▶ Work required: All of the data needs to be reproduced with no alterations.
---------- Data provided ----------
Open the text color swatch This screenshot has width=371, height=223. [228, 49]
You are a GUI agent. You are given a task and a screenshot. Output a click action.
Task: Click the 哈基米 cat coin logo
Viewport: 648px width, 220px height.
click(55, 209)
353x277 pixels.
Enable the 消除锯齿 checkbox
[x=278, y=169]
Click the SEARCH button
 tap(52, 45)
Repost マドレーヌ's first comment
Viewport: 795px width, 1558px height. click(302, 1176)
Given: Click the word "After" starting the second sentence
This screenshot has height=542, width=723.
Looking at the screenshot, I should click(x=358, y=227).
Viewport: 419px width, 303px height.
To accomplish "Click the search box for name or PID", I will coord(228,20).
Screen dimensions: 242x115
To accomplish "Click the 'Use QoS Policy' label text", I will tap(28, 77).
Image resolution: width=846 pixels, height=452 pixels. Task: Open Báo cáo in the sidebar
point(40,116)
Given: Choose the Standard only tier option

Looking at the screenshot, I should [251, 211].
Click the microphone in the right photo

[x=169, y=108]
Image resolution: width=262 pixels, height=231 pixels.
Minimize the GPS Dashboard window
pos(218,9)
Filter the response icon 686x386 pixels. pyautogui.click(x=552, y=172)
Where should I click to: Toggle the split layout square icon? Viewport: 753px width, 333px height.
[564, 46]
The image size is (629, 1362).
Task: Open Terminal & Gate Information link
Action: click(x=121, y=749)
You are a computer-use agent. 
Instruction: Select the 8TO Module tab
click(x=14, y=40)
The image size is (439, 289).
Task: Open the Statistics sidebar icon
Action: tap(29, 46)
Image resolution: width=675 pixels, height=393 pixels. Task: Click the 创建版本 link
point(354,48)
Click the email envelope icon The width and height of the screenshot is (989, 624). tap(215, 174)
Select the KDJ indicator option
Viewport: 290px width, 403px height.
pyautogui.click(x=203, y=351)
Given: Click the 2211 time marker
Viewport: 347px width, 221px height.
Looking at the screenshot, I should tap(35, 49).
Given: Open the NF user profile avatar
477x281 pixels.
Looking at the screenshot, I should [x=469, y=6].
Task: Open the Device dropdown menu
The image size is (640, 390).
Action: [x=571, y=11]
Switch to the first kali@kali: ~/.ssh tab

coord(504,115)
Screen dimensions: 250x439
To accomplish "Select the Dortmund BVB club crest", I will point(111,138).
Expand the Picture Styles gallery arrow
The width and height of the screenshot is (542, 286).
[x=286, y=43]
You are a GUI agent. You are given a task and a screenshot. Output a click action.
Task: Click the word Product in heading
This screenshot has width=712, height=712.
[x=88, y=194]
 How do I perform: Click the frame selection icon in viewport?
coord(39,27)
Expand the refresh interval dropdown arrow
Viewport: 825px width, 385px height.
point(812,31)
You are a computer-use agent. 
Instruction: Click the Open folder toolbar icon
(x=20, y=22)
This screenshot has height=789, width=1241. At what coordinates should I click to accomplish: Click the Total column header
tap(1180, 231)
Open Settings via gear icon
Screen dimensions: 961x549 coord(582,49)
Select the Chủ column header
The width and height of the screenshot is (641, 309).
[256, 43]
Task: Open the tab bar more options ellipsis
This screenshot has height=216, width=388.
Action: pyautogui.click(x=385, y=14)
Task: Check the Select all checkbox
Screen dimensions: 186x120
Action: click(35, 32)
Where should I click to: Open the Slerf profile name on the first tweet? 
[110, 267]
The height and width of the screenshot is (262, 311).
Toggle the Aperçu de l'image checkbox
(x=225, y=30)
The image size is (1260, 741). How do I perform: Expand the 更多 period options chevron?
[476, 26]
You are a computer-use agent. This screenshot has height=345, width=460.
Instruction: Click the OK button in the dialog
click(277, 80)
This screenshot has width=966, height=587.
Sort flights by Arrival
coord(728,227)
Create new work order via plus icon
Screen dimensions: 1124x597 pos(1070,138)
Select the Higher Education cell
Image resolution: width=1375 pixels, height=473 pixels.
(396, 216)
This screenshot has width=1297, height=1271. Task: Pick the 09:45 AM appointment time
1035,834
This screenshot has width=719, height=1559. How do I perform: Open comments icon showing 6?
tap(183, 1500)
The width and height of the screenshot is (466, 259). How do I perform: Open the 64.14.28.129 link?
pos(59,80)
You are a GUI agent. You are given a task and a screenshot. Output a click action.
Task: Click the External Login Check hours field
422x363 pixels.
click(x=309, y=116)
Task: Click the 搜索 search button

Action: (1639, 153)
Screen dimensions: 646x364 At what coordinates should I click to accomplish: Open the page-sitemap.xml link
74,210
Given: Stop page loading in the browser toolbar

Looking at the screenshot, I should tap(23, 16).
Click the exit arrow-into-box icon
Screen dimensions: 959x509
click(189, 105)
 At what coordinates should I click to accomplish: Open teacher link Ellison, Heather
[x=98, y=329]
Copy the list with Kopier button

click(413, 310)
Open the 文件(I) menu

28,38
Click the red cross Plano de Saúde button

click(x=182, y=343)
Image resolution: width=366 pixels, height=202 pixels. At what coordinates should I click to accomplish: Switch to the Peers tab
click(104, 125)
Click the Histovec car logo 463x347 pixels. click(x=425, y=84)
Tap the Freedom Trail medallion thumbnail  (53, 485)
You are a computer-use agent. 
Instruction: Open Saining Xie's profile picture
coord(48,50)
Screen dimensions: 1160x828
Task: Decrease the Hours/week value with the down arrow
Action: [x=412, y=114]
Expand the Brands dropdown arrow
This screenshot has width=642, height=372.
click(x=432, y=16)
----------
▶ Response:
Open the text color swatch This screenshot has width=371, height=223. [228, 49]
You are a GUI agent. You are given a task and a screenshot. Output a click action.
Task: Click the 哈基米 cat coin logo
Viewport: 648px width, 220px height.
click(55, 209)
353x277 pixels.
Enable the 消除锯齿 checkbox
[x=278, y=169]
Click the SEARCH button
 tap(52, 45)
Repost マドレーヌ's first comment
Viewport: 795px width, 1558px height. click(302, 1176)
Given: Click the word "After" starting the second sentence
This screenshot has height=542, width=723.
Looking at the screenshot, I should click(x=358, y=227).
Viewport: 419px width, 303px height.
To accomplish "Click the search box for name or PID", I will coord(228,20).
Screen dimensions: 242x115
To accomplish "Click the 'Use QoS Policy' label text", I will tap(28, 77).
Image resolution: width=846 pixels, height=452 pixels. Task: Open Báo cáo in the sidebar
point(40,116)
Given: Choose the Standard only tier option

Looking at the screenshot, I should [251, 211].
Click the microphone in the right photo

[x=169, y=108]
Image resolution: width=262 pixels, height=231 pixels.
Minimize the GPS Dashboard window
pos(218,9)
Filter the response icon 686x386 pixels. pyautogui.click(x=552, y=172)
Where should I click to: Toggle the split layout square icon? Viewport: 753px width, 333px height.
[564, 46]
The image size is (629, 1362).
Task: Open Terminal & Gate Information link
Action: click(x=121, y=749)
You are a computer-use agent. 
Instruction: Select the 8TO Module tab
click(x=14, y=40)
The image size is (439, 289).
Task: Open the Statistics sidebar icon
Action: tap(29, 46)
Image resolution: width=675 pixels, height=393 pixels. Task: Click the 创建版本 link
point(354,48)
Click the email envelope icon The width and height of the screenshot is (989, 624). tap(215, 174)
Select the KDJ indicator option
Viewport: 290px width, 403px height.
pyautogui.click(x=203, y=351)
Given: Click the 2211 time marker
Viewport: 347px width, 221px height.
Looking at the screenshot, I should tap(35, 49).
Given: Open the NF user profile avatar
477x281 pixels.
Looking at the screenshot, I should [x=469, y=6].
Task: Open the Device dropdown menu
The image size is (640, 390).
Action: [x=571, y=11]
Switch to the first kali@kali: ~/.ssh tab

coord(504,115)
Screen dimensions: 250x439
To accomplish "Select the Dortmund BVB club crest", I will point(111,138).
Expand the Picture Styles gallery arrow
The width and height of the screenshot is (542, 286).
[x=286, y=43]
You are a GUI agent. You are given a task and a screenshot. Output a click action.
Task: Click the word Product in heading
This screenshot has width=712, height=712.
[x=88, y=194]
 How do I perform: Click the frame selection icon in viewport?
coord(39,27)
Expand the refresh interval dropdown arrow
Viewport: 825px width, 385px height.
point(812,31)
You are a computer-use agent. 
Instruction: Click the Open folder toolbar icon
(x=20, y=22)
This screenshot has height=789, width=1241. At what coordinates should I click to accomplish: Click the Total column header
tap(1180, 231)
Open Settings via gear icon
Screen dimensions: 961x549 coord(582,49)
Select the Chủ column header
The width and height of the screenshot is (641, 309).
[256, 43]
Task: Open the tab bar more options ellipsis
This screenshot has height=216, width=388.
Action: pyautogui.click(x=385, y=14)
Task: Check the Select all checkbox
Screen dimensions: 186x120
Action: click(35, 32)
Where should I click to: Open the Slerf profile name on the first tweet? 
[110, 267]
The height and width of the screenshot is (262, 311).
Toggle the Aperçu de l'image checkbox
(x=225, y=30)
The image size is (1260, 741). How do I perform: Expand the 更多 period options chevron?
[476, 26]
You are a computer-use agent. This screenshot has height=345, width=460.
Instruction: Click the OK button in the dialog
click(277, 80)
This screenshot has width=966, height=587.
Sort flights by Arrival
coord(728,227)
Create new work order via plus icon
Screen dimensions: 1124x597 pos(1070,138)
Select the Higher Education cell
Image resolution: width=1375 pixels, height=473 pixels.
(396, 216)
This screenshot has width=1297, height=1271. Task: Pick the 09:45 AM appointment time
1035,834
This screenshot has width=719, height=1559. How do I perform: Open comments icon showing 6?
tap(183, 1500)
The width and height of the screenshot is (466, 259). How do I perform: Open the 64.14.28.129 link?
pos(59,80)
You are a GUI agent. You are given a task and a screenshot. Output a click action.
Task: Click the External Login Check hours field
422x363 pixels.
click(x=309, y=116)
Task: Click the 搜索 search button

Action: (1639, 153)
Screen dimensions: 646x364 At what coordinates should I click to accomplish: Open the page-sitemap.xml link
74,210
Given: Stop page loading in the browser toolbar

Looking at the screenshot, I should tap(23, 16).
Click the exit arrow-into-box icon
Screen dimensions: 959x509
click(189, 105)
 At what coordinates should I click to accomplish: Open teacher link Ellison, Heather
[x=98, y=329]
Copy the list with Kopier button

click(413, 310)
Open the 文件(I) menu

28,38
Click the red cross Plano de Saúde button

click(x=182, y=343)
Image resolution: width=366 pixels, height=202 pixels. At what coordinates should I click to accomplish: Switch to the Peers tab
click(104, 125)
Click the Histovec car logo 463x347 pixels. click(x=425, y=84)
Tap the Freedom Trail medallion thumbnail  (53, 485)
You are a computer-use agent. 
Instruction: Open Saining Xie's profile picture
coord(48,50)
Screen dimensions: 1160x828
Task: Decrease the Hours/week value with the down arrow
Action: [x=412, y=114]
Expand the Brands dropdown arrow
This screenshot has width=642, height=372.
click(x=432, y=16)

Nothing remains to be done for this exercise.